Dental Insurance Plans and The Affordable Care Act

Dental Insurance Plans and The Affordable Care ActAccording to the Pew Center report, approximately 5.3 million children are expected to gain dental coverage after 2014 as part of the Affordable Care Act.

The Act includes a plan for pediatric dental insurance plans that will be sold in insurance exchanges, both packaged with adult plans and as stand alone plans, as reported by Healthcare Finance News.

Joanne Fontana, an actuary who tracks healthcare and health insurance for the actuarial and consulting firm Milliman, told Healthcare Finance News, “It’s a very, very big shift from the way dental insurance is currently sold. For the first time, there’s a need for pediatric-only plans. State and federal governments still need to decide benefit levels and cost structures for stand-alone dental plans and medical-dental packages, in and outside of the exchanges.”

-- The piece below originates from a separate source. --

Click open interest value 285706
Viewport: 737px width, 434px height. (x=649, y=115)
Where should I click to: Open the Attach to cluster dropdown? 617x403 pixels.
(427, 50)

Many states have yet to figure out whether or not they will offer exchanges and the details of changes to insurance plan offerings.

There is still a lot of confusion about how the Affordable Care Act will be implemented.

Part of the confusion stems around whether or not health insurers will be able to offer medical plans without pediatric dental plans for individuals and small groups, and through the exchanges.

There is also concern that children will have duplicate dental insurance coverage, or families who have separate dental plans will be forced to have their pediatric dental plan changed to fall under their health insurance plan.

This could mean being forced to change dentists, which is something many parents and dentists alike will not be happy about.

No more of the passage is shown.